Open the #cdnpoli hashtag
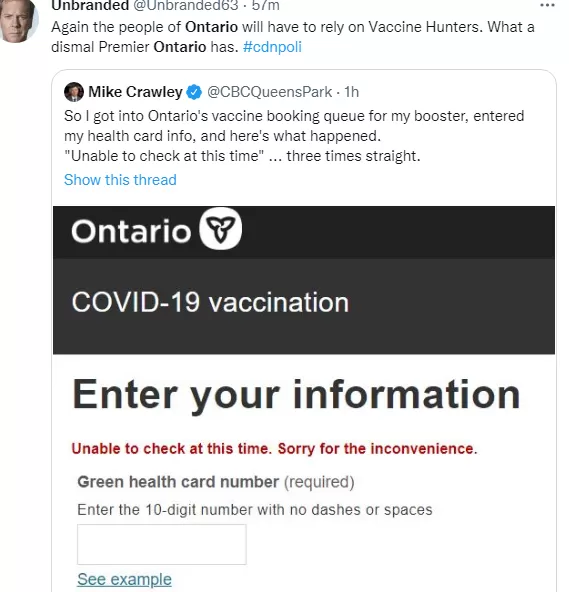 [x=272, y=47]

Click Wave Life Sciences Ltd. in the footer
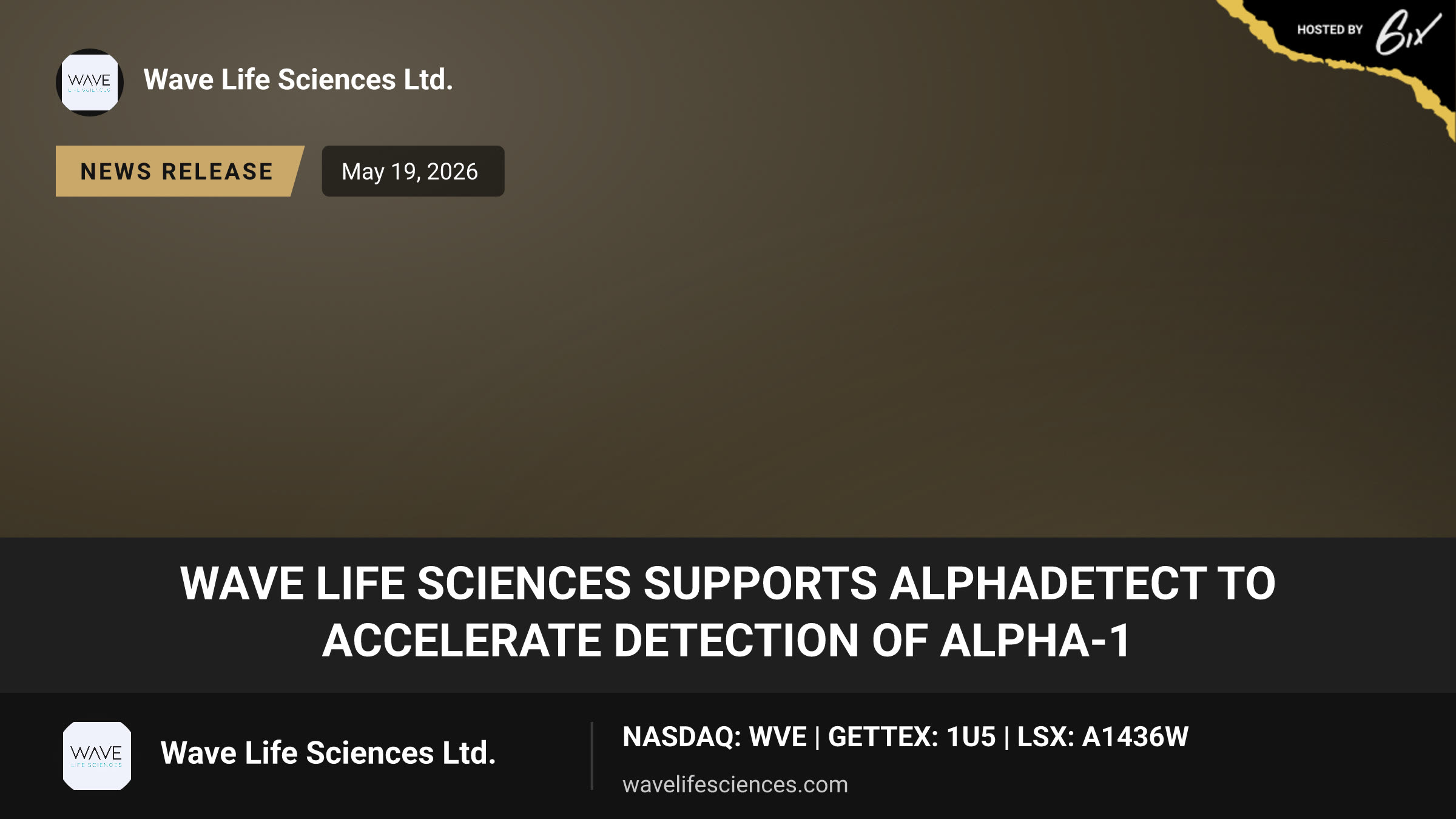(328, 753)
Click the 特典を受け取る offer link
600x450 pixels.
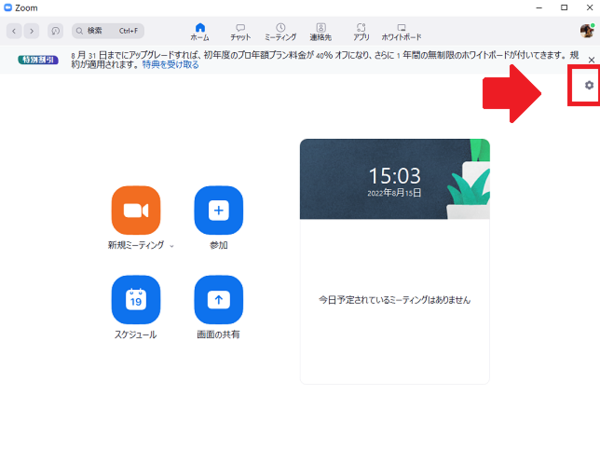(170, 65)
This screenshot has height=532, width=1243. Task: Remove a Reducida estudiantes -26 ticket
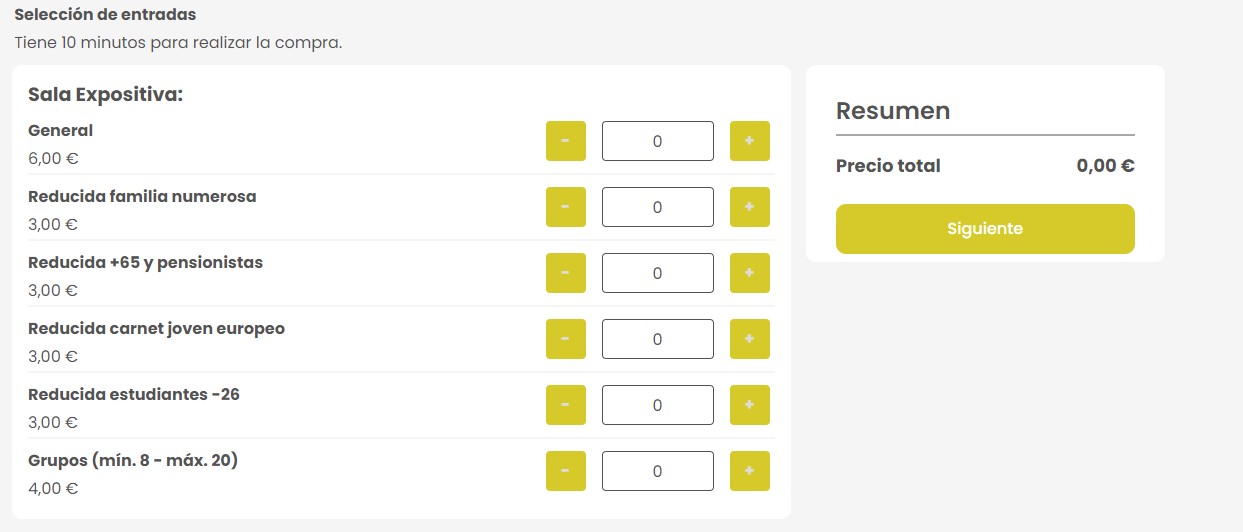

***

What to do =>
Please retype the material above exactly, and omit its images.

Solved problem =>
Open the #cdnpoli hashtag
 [x=272, y=47]

Click Wave Life Sciences Ltd. in the footer
(328, 753)
Click the 特典を受け取る offer link
600x450 pixels.
(170, 65)
This screenshot has height=532, width=1243. Task: Remove a Reducida estudiantes -26 ticket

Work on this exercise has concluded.